Relèvement des allocations minimales : les interlocuteurs sociaux ont fait leur travail, le gouvernement est en défaut

Relèvement des allocations minimales : les interlocuteurs sociaux ont fait leur travail, le gouvernement est en défaut

Le 1er septembre, les allocations minimales en matière de pensions, de maladie et invalidité, d’accidents de travail et maladies professionnelles augmentent de 1,7%. C’est sans aucun doute une bonne chose, puisque ceux qui doivent vivre avec une allocation, ont souvent beaucoup de mal à boucler les fins de mois. Toutefois, si en cours de route, le gouvernement n’avait pas diminué de 40% le budget prévu par la loi, les allocations auraient pu augmenter davantage.

En effet, la répartition de l’enveloppe bien-être se fait au sein de la concertation sociale, entre interlocuteurs sociaux. Ils avaient convenu de relever les allocations minimales de 2%. Le Gouvernement Michel n’a pas tenu compte de leur avis et a prévu un budget pour une augmentation de 1,7%.

Outre les allocations minimales en matière de sécurité sociale, les allocations en matière d’aide sociale sont également relevées. L’allocation de remplacement de revenus augmente de 2,9%, le revenu d’intégration et la garantie de revenus aux personnes âgées de 0,9%. Les allocations d’insertion et les allocations minimales en matière de chômage ont fait l’objet d’un investissement supplémentaire, le risque de pauvreté étant encore beaucoup trop élevé.

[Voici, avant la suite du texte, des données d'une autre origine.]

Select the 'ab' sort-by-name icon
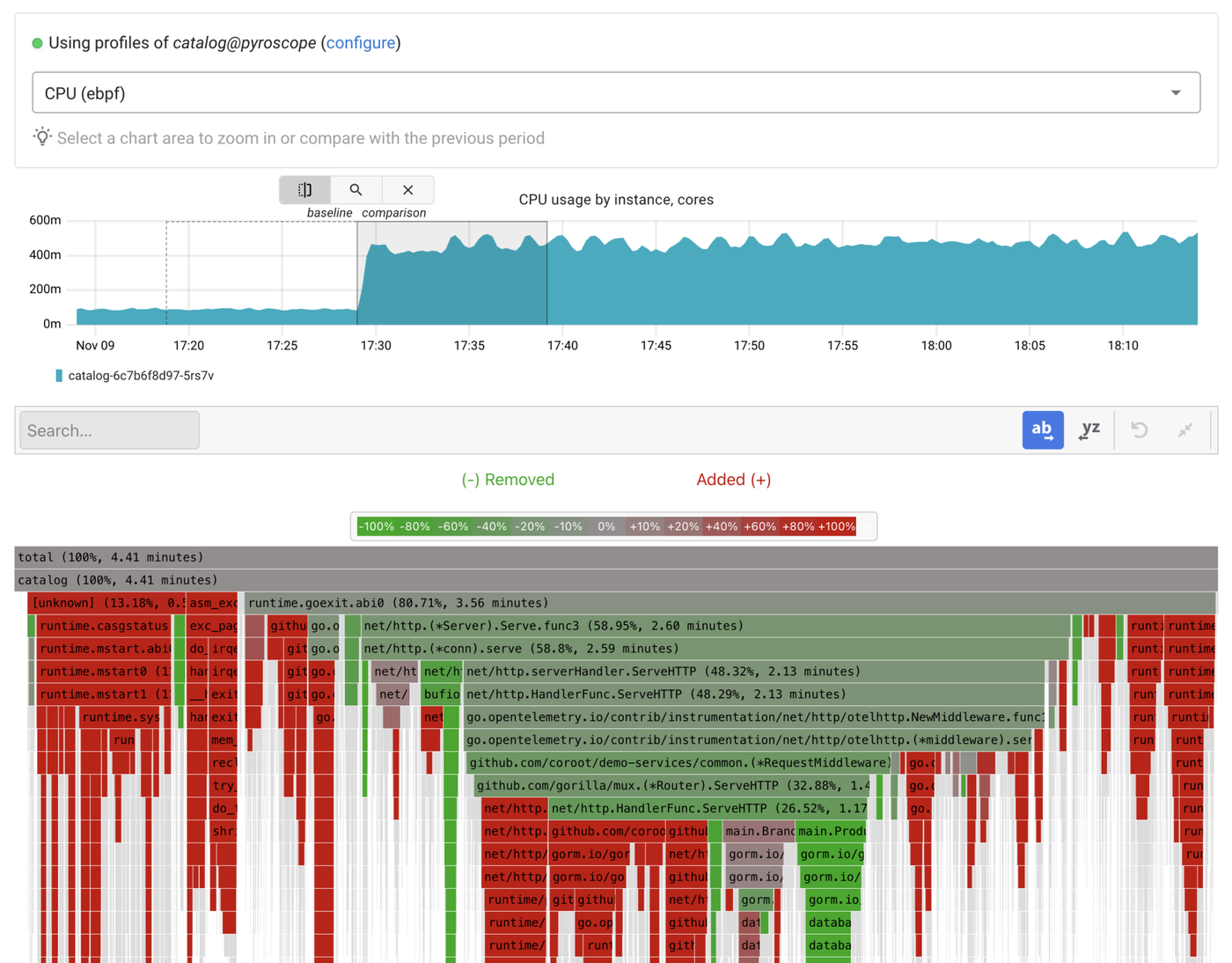 (x=1043, y=430)
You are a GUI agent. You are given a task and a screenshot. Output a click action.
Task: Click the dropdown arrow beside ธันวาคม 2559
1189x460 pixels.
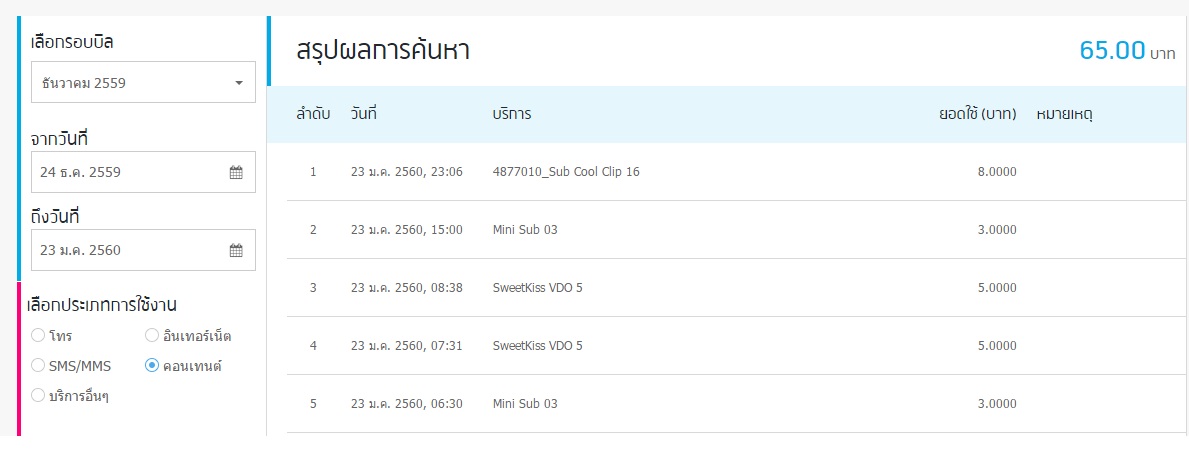pyautogui.click(x=239, y=83)
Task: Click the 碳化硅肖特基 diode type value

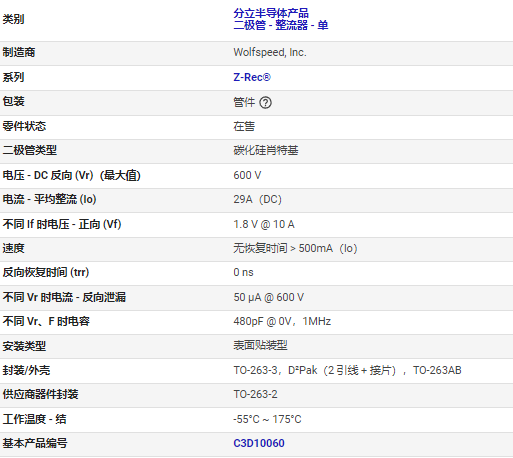Action: point(266,150)
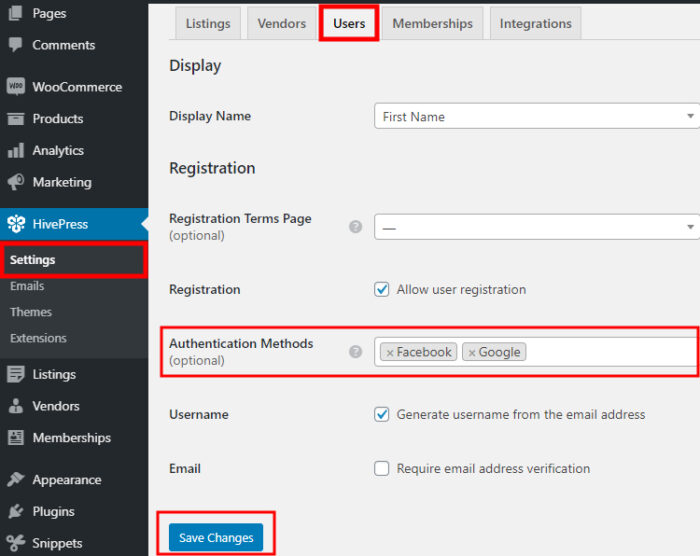
Task: Uncheck Allow user registration
Action: (x=382, y=289)
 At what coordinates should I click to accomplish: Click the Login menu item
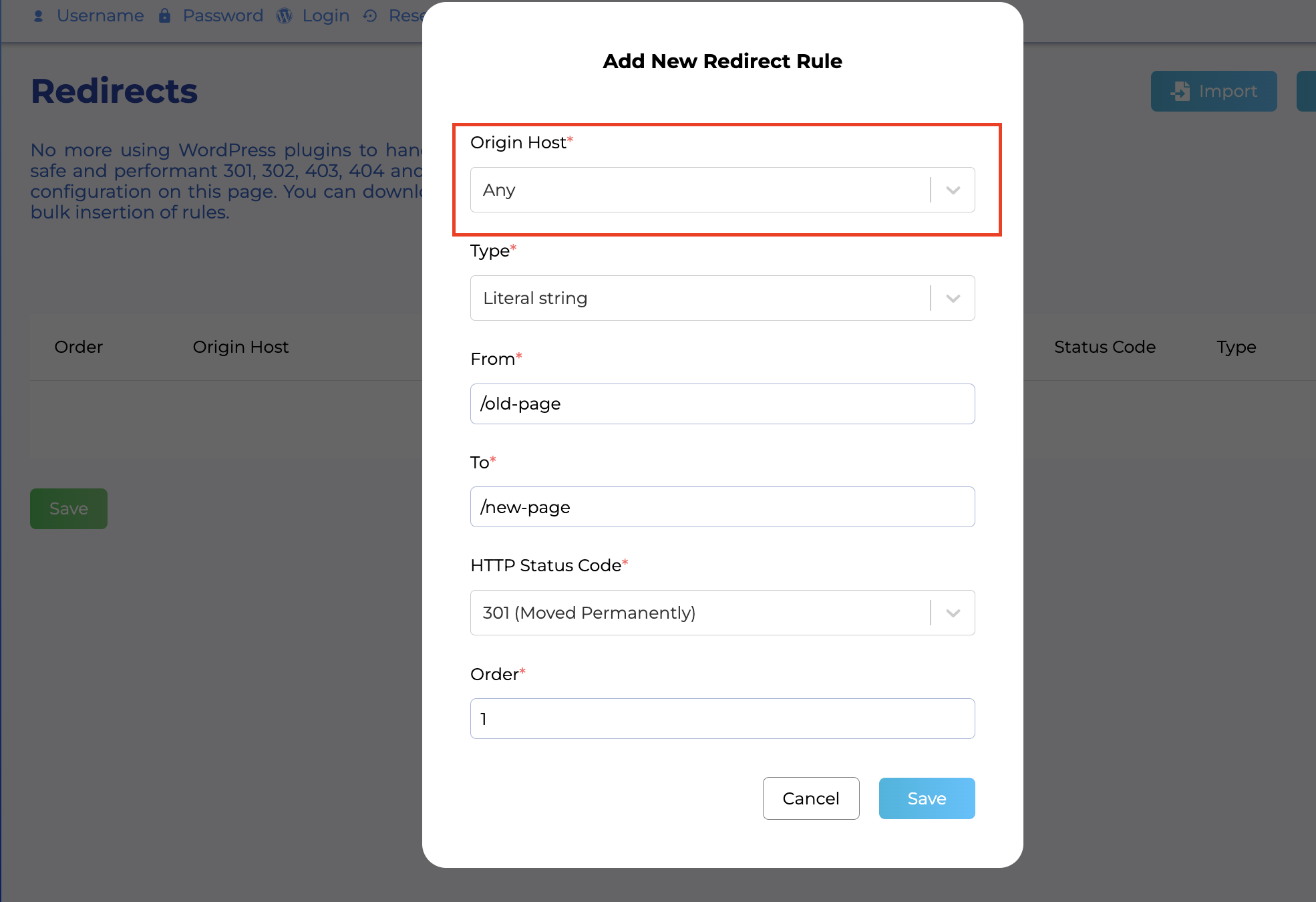[325, 15]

Les seules améliorations sociales proviennent des résultats obtenus par la concertation sociale. On peut difficilement dire du gouvernement Michel qu’il œuvre à ses objectifs sociaux, et encore moins qu’il les a atteints. Et ce, bien que le gouvernement s’attribue les mérites de la concertation sociale, comme il le fait encore ici.

Concrètement, les allocations les plus basses sont augmentées, mais jusqu’à ce jour pas mal d’allocations se situent toujours en-dessous du seuil de pauvreté. La FGTB demande au gouvernement de cesser sa politique de démolition de la sécurité sociale et de continuer à assurer ses recettes et son financement au travers de cotisations sociales suffisantes (donc pas de flexi-jobs et autres emplois de ce type). La protection sociale doit rester une priorité.